Interview. Arianna Huffington a eu 65 ans cette semaine. Et le site d’information gratuit qu’elle a créé, le «Huffington Post», vient d’en fêter dix. Il existe désormais en sept langues et treize versions régionales. Rencontre avec une femme hors norme.
Propos recueillis par Jana Gioia Baurmann et Jens Tönnesmann
Arianna Huffington, c’est une crinière blonde et drue, une voix chaleureuse et de jolis restes d’accent grec dans son parler américain. Le modèle d’affaires du Huffington Post, le site d’information qu’elle a créé il y a dix ans, est étonnant: elle ne paie rien à la plupart de ses auteurs et l’offre gratuitement à ses millions de lecteurs. Le magazine Forbes classe Arianna Huffington parmi les cent femmes les plus influentes de la planète.
Invitée à une conférence sur l’avenir numérique de la presse, à Berlin, elle raconte que le HuffPost rassemble actuellement plus de 100 000 blogueurs et que ce nombre est destiné à passer à un million. Lorsque nous la rencontrons, elle vient de quitter Mathias Döpfner, le patron de l’empire Axel Springer.
Au terme de la conférence, Mathias Döpfner vous a murmuré quelque chose à l’oreille…
Il m’a dit à quel point il était d’accord avec moi. Je suis convaincue que lorsque tu te sens comme un champion établi, c’est déjà le début de la chute. C’est notre philosophie au Huffington Post et c’est ma philosophie de vie. Il ne faut jamais se voir comme un projet achevé, toujours comme un chantier en cours. Il faut sans relâche s’imposer des défis et se placer dans l’inconfort.
Un jour, Döpfner a défini le «Huffington Post» comme l’anti-modèle économique dans l’univers de la presse. Comprenez-vous son point de vue?

● **À faire**:
#1 Substituez « devise » à « philosophie » dans l'entretien avec Arianna Huffington, puis recopiez le passage qui commence par « Au terme de » et se poursuit jusqu'à « point de vue? ».
#2 Poursuivez l'entretien avec Arianna Huffington à partir de sa dernière phrase.

● **Bloc de données**:
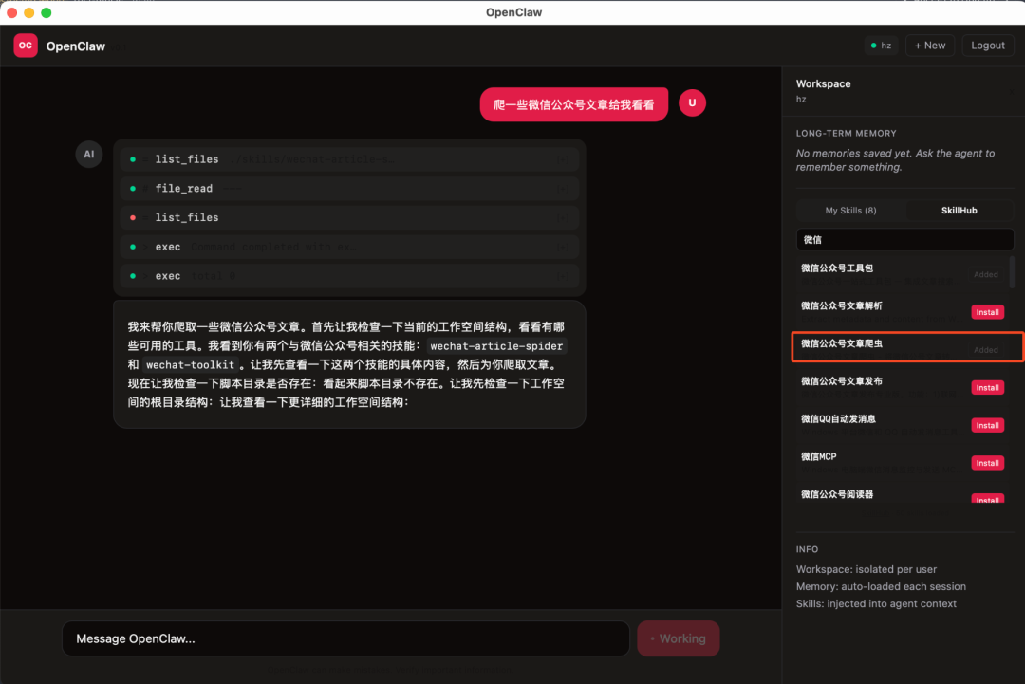Click the + New button
This screenshot has height=684, width=1025.
[929, 45]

● **Résultats ordonnés**:
#1
Au terme de la conférence, Mathias Döpfner vous a murmuré quelque chose à l’oreille…
Il m’a dit à quel point il était d’accord avec moi. Je suis convaincue que lorsque tu te sens comme un champion établi, c’est déjà le début de la chute. C’est notre devise au Huffington Post et c’est ma devise de vie. Il ne faut jamais se voir comme un projet achevé, toujours comme un chantier en cours. Il faut sans relâche s’imposer des défis et se placer dans l’inconfort.
Un jour, Döpfner a défini le «Huffington Post» comme l’anti-modèle économique dans l’univers de la presse. Comprenez-vous son point de vue?

#2
Même si nos opinions divergent quant à ce qui doit être payant ou gratuit sur le Net, je reste impressionnée de voir combien il est convaincu que les médias doivent devenir numériques. Nous en avons parlé hier au dîner: il a dit que le print ne survivrait pas, tandis que j’affirmais que le print allait évidemment survivre.
A la différence du «Bild» d’Axel Springer, vous souhaitez, avec votre projet What’s Working (ndlr: qu’est-ce qui fonctionne?), mettre l’accent sur les nouvelles positives. Qu’est-ce qui marche le mieux?
A ce jour, la plupart des médias sont motivés par la devise «If it bleeds, it leads» (ndlr: si ça saigne, c’est porteur). Nous ne voulons pas enjoliver la réalité: il y a chaque jour un grand nombre de nouvelles négatives et nous devons en parler. Mais nous entendons fournir à nos lecteurs une image complète et précise de la réalité, dont font partie l’inventivité, la passion, l’innovation.
Cette année, vous projetez d’exporter le «Huffington Post» en Chine et de vous y concentrer sur des thèmes de société. Ce n’est pas très éthique d’ignorer les aspects sombres de la Chine, non?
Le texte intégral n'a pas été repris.